What kind of geometry detail goes into detailing of city environemnt (read: polygon coount limits) for stuff like city scape objects ranging from park benches, trash cans to buildings? That is if the project you are working on is First/Third person shoooter for modern systems.
I am very much comfortable doing stuff in lowpoly levels, but now when there is pbr and higher detail work, how much geometry detail goes into these?
I find that many of my higher detail stuff doesn't benefit from using normal maps (i feel that normal maps will be phased out really soon).
Replies
I don't feel like normal maps will be completely going away anytime soon, but there is a lot of things that you can just bevel and throw a detail normal map on and get just as good or better results than if you just baked a normal map. But there's also some situations where geometry will start causing aliasing artifacts sooner than a texture would, I recently ran into that with a project. Also normal maps don't hold up with VR, so some games are going to have to cut back on using them.

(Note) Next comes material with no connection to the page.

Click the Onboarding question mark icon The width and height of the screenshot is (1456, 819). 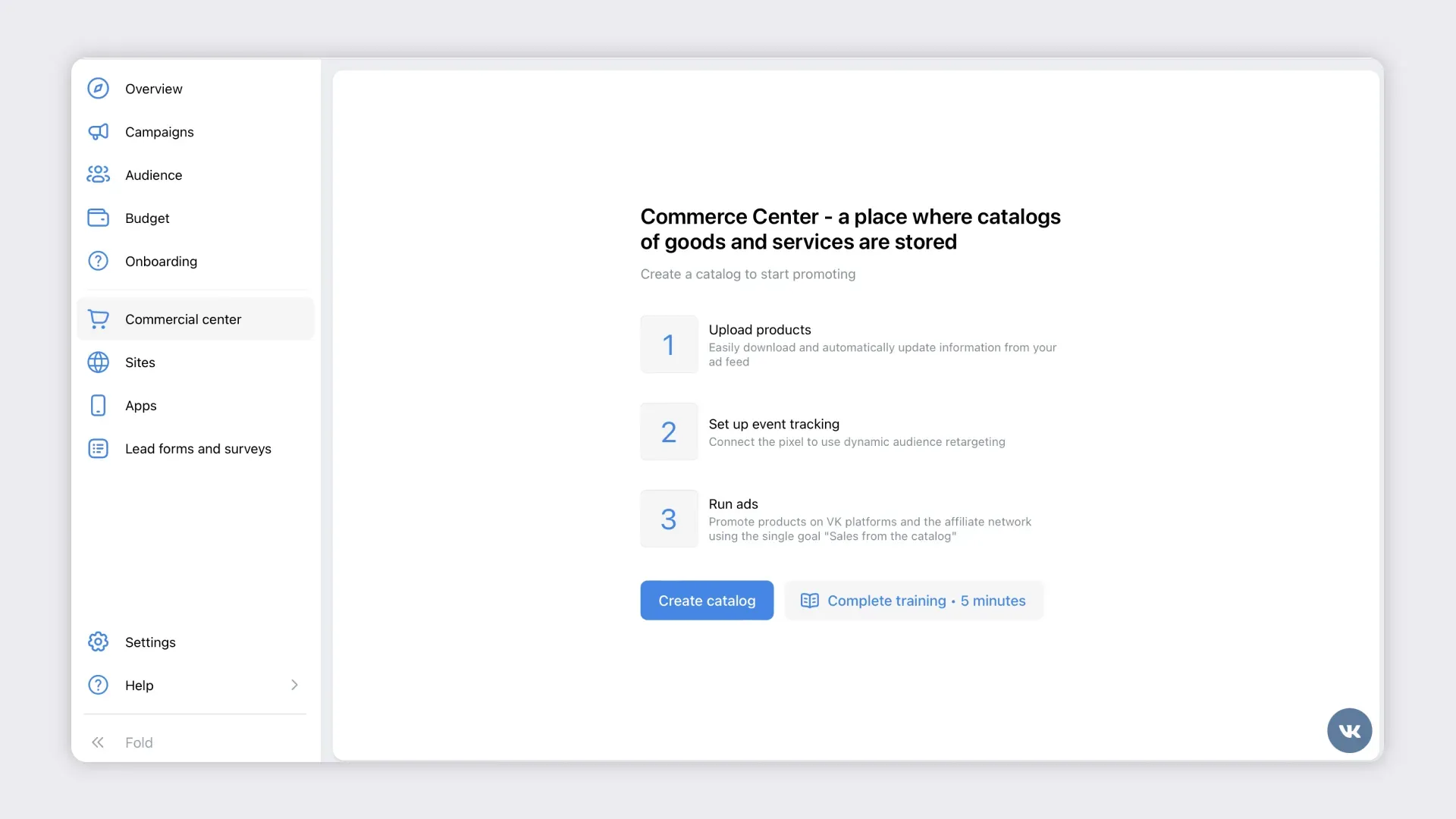(x=98, y=262)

People are going to say tri count really depends on the engine, the lighting, how well you can instance and reduce draw calls, your target platform, etc. I think most people here will agree though, you can put a few thousand tris into a bench or trash can and not have to worry about it.
Normal maps aren't going to be phased out anytime soon.
Look at The Order art dump and you will see that polycounts are still very similar to what last gen was.